Apologies for the lack of all the links I could have done on this post.  No time - will try and do them later, ok?

Wednesday, 23 November 2011

The Triumphant Return of the Cheese Sandwich, er, again...


Well.  No news here.  I’m still sick!  As in with the cold, rather than as in, more mentally odd than usual.  I have it on good authority (Stanley, who is more stable than me, though freakish in his own way) that I am at the same level of worry, paranoia and ghoulish melancholia as normal.  Hey ho – that I can live with!
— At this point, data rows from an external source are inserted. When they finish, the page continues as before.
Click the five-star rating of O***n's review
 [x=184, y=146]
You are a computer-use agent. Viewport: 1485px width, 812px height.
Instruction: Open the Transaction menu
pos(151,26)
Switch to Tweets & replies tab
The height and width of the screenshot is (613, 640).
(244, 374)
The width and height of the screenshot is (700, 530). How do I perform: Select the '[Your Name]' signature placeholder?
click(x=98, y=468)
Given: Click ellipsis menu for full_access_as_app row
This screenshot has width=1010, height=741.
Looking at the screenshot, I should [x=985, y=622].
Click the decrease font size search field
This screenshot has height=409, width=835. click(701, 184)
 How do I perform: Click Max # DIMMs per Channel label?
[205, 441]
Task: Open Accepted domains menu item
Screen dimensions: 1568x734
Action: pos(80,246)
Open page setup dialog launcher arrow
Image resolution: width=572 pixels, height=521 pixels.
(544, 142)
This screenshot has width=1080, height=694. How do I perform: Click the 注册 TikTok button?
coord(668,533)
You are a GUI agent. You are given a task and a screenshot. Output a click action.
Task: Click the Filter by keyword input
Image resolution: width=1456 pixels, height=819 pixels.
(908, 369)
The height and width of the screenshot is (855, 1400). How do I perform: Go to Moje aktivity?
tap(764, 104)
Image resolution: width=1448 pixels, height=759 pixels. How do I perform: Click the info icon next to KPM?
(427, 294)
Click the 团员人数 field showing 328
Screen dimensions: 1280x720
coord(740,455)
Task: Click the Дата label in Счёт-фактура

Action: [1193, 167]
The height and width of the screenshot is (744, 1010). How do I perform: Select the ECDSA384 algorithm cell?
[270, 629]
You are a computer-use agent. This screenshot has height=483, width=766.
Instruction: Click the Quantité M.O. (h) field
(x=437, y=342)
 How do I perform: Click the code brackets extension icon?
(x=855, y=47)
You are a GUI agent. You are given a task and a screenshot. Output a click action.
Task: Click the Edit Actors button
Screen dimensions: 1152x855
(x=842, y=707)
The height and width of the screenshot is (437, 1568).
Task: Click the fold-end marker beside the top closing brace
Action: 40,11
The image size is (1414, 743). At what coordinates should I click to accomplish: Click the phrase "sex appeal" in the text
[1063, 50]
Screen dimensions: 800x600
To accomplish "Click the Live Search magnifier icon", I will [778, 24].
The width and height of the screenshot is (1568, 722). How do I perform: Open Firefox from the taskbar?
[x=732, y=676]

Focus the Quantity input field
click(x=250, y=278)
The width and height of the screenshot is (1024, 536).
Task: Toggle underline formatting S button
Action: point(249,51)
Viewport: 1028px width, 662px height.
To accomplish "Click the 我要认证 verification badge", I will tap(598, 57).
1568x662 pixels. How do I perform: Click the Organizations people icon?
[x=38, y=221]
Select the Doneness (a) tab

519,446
I had to go to the doctors yesterday, as since the birth of the infinitely wondrous Fluffhead, I have had problems in the female euphemistic department.  Which have led to problems with other euphemistic activities, which I really enjoy.  So after much worry and gruelling anxiety, took myself off to the docs to explain (with the aid of a diagram I helpfully drew, no less) exactly what part of the problem is, and can I go see a Euphemism Expert at a hospital.  To be re-done, and fixed etc.  Having felt rather better for taking control of the situation (as you do, or definitely as I always do – helps anxiety no end to Take Action Of Some Sort), I got home and then succumbed to the horrible I Have Had An Internal Examination Feeling.  Which flattens me and makes me want to go to sleep.  This not an option, I was lucky indeed that Saint Mother appeared, and decided that Fluffhead needed new shoes and she was going to take him out for some.  (It turned out he didn’t, not yet anyway, but they had a very wander, hither and thither, and went on a train etc.) 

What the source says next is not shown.